Whisk together all the batter ingredients and set aside for at least 30 minutes. Thoroughly whisk again to remove all the major lumps. It should look like this:

 

 

While the batter is resting, prepare the blueberry filling.

Preheat a large saucepan over medium heat. Add blueberries with maple syrup and cook for about 5 minutes for fresh blueberries, 10 minutes for frozen ones, while stirring frequently. Add lemon juice towards the end, and stir well.

 

 

When batter has rested, preheat your frying pan over medium low to medium heat.

Add some coconut oil to the pan and distribute evenly.

Pour one ladle of batter into the center of the pan. Use the back of the ladle or a spoon to spread it in circular motions as evenly and thinly as you can. Cook the first side for about 1 minute, flip, then cook the second side for about 30 seconds. You’ve got to experiment a little to see what’s best with the pan you use.

Place the crêpe on a plate and repeat until you’ve used up all the batter.

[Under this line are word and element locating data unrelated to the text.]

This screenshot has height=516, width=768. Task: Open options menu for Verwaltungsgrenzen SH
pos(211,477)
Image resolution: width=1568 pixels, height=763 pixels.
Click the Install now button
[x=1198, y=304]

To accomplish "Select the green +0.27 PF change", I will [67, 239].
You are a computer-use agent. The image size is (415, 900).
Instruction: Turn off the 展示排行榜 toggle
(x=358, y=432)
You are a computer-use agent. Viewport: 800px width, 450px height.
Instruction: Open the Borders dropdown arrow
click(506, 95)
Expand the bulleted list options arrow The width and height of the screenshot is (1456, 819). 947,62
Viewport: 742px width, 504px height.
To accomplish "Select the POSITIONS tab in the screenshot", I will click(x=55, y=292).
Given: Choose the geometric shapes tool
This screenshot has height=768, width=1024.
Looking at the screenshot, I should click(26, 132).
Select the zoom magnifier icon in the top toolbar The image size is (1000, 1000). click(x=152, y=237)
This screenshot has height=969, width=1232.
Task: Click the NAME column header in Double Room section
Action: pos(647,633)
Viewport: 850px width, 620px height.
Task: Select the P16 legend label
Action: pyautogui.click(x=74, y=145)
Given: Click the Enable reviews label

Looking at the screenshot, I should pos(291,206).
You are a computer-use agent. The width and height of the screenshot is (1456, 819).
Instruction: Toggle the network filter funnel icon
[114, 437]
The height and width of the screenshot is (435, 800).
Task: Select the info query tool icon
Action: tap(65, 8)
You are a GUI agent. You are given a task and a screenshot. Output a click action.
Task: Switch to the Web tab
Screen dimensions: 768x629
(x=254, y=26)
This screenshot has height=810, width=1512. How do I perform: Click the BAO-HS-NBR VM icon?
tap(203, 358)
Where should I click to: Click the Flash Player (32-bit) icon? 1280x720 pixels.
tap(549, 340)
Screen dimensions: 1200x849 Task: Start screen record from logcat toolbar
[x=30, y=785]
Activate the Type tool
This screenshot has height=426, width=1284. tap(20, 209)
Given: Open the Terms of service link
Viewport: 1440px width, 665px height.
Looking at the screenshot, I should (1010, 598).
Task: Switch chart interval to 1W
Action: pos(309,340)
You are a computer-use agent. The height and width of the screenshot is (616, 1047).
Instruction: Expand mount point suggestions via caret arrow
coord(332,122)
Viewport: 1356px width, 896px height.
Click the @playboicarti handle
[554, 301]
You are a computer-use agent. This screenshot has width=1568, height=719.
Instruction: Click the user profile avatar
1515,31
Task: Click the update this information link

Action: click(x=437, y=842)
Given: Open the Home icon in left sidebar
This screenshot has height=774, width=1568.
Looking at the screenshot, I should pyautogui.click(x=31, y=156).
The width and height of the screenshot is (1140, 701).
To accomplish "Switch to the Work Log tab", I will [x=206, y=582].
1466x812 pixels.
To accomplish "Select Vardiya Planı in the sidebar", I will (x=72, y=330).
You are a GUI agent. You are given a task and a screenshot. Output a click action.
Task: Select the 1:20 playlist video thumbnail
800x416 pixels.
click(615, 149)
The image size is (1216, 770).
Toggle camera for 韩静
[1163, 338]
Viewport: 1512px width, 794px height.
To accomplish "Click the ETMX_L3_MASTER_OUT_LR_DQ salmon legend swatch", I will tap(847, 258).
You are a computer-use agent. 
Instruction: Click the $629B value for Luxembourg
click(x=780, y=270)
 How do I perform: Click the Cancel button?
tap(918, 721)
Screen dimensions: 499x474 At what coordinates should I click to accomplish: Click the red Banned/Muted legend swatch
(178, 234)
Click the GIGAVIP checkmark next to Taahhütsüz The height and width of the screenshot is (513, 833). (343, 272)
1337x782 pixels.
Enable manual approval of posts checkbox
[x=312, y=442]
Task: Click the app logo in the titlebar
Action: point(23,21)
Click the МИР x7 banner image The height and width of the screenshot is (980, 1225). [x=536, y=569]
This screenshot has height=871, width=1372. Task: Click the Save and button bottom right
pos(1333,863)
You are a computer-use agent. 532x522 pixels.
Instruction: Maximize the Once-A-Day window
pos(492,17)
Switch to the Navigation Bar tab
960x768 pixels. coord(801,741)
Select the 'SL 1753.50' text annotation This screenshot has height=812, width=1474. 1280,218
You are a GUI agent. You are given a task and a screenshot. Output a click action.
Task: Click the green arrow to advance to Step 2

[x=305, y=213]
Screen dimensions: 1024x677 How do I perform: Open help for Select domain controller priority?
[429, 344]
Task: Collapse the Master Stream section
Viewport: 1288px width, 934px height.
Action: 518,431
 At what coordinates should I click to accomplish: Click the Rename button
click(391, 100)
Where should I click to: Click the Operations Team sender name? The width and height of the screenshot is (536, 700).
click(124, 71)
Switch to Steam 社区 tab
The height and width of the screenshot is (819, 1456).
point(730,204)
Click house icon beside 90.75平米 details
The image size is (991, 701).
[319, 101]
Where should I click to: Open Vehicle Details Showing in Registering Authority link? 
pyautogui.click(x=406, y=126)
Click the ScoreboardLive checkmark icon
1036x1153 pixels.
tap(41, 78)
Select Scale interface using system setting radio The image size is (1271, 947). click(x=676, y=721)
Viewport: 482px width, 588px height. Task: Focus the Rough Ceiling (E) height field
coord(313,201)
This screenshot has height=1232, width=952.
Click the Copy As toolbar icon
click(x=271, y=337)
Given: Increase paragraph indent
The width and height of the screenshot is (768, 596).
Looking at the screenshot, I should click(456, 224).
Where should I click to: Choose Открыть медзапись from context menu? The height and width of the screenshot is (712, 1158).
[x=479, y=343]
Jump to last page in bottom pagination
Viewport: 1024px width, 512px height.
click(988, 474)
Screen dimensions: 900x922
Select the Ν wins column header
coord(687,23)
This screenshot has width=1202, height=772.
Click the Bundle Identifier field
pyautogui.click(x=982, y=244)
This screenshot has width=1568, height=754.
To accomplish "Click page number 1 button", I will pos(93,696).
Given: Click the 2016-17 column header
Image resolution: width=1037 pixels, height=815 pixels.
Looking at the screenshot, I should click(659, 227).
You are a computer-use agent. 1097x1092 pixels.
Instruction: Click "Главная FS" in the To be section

I hope the video is helpful:

 

 

Spread blueberry filling on your crêpes …

 

 

… then roll them up and garnish the way you like them.

 

 

Enjoy warm or cold any time of the day!

 

Notes:

  • Instead of blueberries, you can use any kind of berries you prefer. You might have to play around with the maple syrup and lemon juice though.
  • Coconut whipped cream is a wonderful topping addition, especially for fruity crêpes.
  • Another sweet option is spreading vegan Nocciolata on your crêpes, but be warned: it’s dangerously good!
  • If you like your crêpes warm, set the oven to 200° F (90° C ) before you start cooking them. Preheat ovenproof plate as well. Keep adding crêpes to the plate whenever they are done, but don’t leave them in the oven longer than necessary. They might dry out. Be careful, plate is hot!